(Stored data)

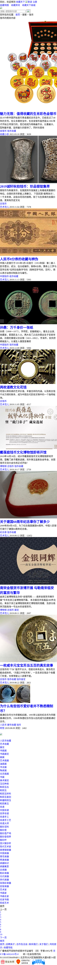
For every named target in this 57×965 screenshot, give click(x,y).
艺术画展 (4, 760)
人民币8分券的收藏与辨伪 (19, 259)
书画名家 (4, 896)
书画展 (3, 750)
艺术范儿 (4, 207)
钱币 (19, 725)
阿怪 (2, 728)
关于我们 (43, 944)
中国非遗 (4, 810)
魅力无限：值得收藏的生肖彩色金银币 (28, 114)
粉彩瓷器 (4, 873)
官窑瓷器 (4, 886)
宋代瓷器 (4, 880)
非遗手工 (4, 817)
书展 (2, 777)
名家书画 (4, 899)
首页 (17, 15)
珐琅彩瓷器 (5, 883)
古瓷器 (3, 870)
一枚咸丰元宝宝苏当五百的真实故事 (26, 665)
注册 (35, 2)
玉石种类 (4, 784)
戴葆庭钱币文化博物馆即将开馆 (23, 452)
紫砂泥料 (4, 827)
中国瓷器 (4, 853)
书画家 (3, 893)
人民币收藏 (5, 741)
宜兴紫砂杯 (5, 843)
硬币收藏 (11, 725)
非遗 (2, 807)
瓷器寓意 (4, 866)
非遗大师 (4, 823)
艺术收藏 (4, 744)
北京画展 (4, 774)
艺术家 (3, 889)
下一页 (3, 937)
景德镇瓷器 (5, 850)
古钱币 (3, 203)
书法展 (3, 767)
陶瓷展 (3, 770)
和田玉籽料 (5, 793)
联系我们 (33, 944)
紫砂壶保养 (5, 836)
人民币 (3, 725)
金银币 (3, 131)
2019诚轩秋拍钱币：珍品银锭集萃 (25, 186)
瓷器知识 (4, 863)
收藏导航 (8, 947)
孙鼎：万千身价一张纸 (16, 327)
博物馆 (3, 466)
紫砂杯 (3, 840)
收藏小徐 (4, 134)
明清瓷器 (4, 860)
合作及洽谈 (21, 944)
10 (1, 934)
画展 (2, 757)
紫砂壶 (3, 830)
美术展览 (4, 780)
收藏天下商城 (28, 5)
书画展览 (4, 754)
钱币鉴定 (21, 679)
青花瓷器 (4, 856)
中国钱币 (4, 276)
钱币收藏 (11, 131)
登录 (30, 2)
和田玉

WHAT IS ASKED:
Express every row above as a JSON list of strings, with one string per line and no blank lines. Leave the pictures out of the answer.

COMPLETE RESPONSE:
[
  "For every named target in this 57×965 screenshot, give click(x,y).",
  "艺术画展 (4, 760)",
  "人民币8分券的收藏与辨伪 (19, 259)",
  "书画名家 (4, 896)",
  "书画展 (3, 750)",
  "艺术范儿 (4, 207)",
  "钱币 (19, 725)",
  "阿怪 (2, 728)",
  "关于我们 (43, 944)",
  "中国非遗 (4, 810)",
  "魅力无限：值得收藏的生肖彩色金银币 (28, 114)",
  "粉彩瓷器 (4, 873)",
  "官窑瓷器 (4, 886)",
  "宋代瓷器 (4, 880)",
  "非遗手工 (4, 817)",
  "书展 (2, 777)",
  "名家书画 (4, 899)",
  "首页 (17, 15)",
  "珐琅彩瓷器 (5, 883)",
  "古瓷器 (3, 870)",
  "一枚咸丰元宝宝苏当五百的真实故事 (26, 665)",
  "注册 (35, 2)",
  "玉石种类 (4, 784)",
  "戴葆庭钱币文化博物馆即将开馆 (23, 452)",
  "紫砂泥料 (4, 827)",
  "中国瓷器 (4, 853)",
  "书画家 (3, 893)",
  "人民币收藏 (5, 741)",
  "宜兴紫砂杯 (5, 843)",
  "硬币收藏 (11, 725)",
  "非遗 (2, 807)",
  "瓷器寓意 (4, 866)",
  "非遗大师 (4, 823)",
  "艺术收藏 (4, 744)",
  "北京画展 (4, 774)",
  "艺术家 (3, 889)",
  "下一页 (3, 937)",
  "景德镇瓷器 (5, 850)",
  "古钱币 (3, 203)",
  "书法展 (3, 767)",
  "陶瓷展 (3, 770)",
  "和田玉籽料 (5, 793)",
  "联系我们 (33, 944)",
  "紫砂壶保养 (5, 836)",
  "人民币 (3, 725)",
  "金银币 (3, 131)",
  "2019诚轩秋拍钱币：珍品银锭集萃 (25, 186)",
  "瓷器知识 (4, 863)",
  "收藏导航 (8, 947)",
  "孙鼎：万千身价一张纸 (16, 327)",
  "博物馆 (3, 466)",
  "紫砂杯 (3, 840)",
  "收藏小徐 (4, 134)",
  "明清瓷器 (4, 860)",
  "合作及洽谈 (21, 944)",
  "10 (1, 934)",
  "画展 (2, 757)",
  "紫砂壶 (3, 830)",
  "美术展览 (4, 780)",
  "收藏天下商城 (28, 5)",
  "书画展览 (4, 754)",
  "钱币鉴定 (21, 679)",
  "青花瓷器 (4, 856)",
  "中国钱币 (4, 276)",
  "钱币收藏 (11, 131)",
  "登录 (30, 2)",
  "和田玉"
]